Activity: Where in the data does the word "computer" appear? Find those lines and copy them.
START The data
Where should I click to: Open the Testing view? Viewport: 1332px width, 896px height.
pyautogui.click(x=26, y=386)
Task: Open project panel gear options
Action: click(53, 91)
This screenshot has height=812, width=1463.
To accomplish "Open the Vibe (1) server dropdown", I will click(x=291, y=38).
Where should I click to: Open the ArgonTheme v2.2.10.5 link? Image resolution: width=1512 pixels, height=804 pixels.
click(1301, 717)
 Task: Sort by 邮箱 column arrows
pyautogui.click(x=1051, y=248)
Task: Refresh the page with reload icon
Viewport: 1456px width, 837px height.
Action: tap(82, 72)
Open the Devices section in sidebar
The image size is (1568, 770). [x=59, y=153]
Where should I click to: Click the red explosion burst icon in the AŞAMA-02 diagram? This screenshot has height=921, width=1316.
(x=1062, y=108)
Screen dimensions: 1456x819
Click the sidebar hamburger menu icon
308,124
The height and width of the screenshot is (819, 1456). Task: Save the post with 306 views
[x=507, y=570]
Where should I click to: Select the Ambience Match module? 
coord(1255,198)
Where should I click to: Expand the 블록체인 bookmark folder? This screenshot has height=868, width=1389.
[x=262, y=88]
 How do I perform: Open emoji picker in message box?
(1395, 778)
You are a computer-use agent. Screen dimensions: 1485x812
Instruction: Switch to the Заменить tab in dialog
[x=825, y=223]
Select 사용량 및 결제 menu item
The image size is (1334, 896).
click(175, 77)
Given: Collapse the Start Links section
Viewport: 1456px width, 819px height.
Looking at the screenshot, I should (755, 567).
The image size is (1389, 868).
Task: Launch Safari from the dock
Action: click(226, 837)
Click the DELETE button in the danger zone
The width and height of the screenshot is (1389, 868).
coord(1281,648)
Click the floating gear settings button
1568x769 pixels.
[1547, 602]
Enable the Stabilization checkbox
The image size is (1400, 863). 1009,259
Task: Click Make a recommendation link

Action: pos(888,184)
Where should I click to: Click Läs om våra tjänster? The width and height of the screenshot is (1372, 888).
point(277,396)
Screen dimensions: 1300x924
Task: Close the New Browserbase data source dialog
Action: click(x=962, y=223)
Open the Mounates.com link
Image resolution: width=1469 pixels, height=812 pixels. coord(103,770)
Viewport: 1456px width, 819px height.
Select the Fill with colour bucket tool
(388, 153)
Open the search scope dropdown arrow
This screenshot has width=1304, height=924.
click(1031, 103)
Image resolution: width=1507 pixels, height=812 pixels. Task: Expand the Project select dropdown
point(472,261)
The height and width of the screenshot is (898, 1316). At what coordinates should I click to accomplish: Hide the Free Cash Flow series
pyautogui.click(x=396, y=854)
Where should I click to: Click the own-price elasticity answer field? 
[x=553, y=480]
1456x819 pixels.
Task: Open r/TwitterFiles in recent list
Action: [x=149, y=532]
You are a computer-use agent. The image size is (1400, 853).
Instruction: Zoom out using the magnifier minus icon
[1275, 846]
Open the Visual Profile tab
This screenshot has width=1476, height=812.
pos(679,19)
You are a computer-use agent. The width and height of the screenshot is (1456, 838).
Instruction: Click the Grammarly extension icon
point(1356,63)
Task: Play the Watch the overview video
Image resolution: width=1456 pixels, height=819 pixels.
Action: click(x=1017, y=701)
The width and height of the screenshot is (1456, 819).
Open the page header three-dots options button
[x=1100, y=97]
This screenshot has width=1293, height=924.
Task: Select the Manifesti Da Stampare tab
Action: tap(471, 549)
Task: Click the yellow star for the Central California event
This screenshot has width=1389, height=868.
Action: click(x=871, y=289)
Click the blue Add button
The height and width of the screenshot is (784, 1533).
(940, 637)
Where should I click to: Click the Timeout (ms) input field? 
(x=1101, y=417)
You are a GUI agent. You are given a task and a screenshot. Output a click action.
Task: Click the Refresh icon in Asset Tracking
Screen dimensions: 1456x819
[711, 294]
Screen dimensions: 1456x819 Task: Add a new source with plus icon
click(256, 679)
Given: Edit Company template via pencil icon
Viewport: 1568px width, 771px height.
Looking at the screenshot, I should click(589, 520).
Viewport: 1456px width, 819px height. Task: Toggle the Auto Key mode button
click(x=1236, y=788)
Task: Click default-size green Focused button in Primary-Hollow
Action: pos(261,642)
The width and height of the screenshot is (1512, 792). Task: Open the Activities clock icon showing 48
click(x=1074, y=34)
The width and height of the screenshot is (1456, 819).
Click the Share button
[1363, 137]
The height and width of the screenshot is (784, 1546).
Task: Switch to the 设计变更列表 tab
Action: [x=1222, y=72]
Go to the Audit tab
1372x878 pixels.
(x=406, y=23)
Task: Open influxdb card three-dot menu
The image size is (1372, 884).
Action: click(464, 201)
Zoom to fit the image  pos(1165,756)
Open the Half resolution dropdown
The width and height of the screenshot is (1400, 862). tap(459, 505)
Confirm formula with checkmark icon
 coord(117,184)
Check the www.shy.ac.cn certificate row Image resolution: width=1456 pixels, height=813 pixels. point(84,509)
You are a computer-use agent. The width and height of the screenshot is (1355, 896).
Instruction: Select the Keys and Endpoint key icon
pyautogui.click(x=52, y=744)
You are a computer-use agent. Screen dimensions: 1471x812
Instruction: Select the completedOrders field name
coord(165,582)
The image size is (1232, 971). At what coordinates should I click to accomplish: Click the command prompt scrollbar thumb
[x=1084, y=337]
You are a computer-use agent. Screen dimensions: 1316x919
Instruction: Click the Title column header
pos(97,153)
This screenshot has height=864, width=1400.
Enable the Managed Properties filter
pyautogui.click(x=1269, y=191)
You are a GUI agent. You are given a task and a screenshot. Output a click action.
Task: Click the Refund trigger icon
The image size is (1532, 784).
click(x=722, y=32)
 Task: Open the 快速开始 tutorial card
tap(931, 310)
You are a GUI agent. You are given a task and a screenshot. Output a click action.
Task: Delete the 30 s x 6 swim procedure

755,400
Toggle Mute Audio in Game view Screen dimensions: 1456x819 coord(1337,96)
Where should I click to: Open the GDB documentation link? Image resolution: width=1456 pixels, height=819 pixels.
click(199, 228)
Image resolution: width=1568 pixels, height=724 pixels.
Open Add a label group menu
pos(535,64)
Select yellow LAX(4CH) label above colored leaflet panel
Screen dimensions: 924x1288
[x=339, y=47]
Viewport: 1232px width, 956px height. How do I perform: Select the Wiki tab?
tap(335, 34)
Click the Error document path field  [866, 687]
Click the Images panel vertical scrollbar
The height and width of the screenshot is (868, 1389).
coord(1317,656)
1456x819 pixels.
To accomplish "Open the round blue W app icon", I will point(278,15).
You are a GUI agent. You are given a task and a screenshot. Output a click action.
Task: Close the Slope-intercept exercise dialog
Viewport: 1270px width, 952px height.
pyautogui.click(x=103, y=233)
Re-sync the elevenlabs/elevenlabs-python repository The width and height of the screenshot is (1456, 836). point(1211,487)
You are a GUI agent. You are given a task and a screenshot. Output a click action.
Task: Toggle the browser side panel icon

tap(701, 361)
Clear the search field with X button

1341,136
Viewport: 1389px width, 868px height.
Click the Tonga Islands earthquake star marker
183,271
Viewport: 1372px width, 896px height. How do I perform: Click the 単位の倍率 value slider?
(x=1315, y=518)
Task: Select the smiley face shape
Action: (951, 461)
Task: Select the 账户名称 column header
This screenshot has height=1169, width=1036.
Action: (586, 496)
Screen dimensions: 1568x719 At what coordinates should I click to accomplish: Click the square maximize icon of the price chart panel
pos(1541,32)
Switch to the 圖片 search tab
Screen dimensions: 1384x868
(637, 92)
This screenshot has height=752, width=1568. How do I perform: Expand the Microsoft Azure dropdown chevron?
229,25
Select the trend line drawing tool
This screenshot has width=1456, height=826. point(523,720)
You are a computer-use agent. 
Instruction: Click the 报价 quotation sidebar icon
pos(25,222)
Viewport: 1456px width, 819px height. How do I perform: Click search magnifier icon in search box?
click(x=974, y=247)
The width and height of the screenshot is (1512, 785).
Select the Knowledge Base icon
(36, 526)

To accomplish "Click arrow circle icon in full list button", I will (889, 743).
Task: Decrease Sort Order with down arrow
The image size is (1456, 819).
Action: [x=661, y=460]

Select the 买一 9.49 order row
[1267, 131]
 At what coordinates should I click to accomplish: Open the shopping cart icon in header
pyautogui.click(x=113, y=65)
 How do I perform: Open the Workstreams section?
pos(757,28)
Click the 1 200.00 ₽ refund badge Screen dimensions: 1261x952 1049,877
END The data
Result below:
You are a computer-use agent. Screen dimensions: 1485x812
You are a computer-use agent. The image size is (1400, 853).
You are a computer-use agent. The width and height of the screenshot is (1456, 838).
You are a computer-use agent. The width and height of the screenshot is (1355, 896).
You are a computer-use agent. Screen dimensions: 1471x812
You are a computer-use agent. Screen dimensions: 1316x919
You are a computer-use agent. 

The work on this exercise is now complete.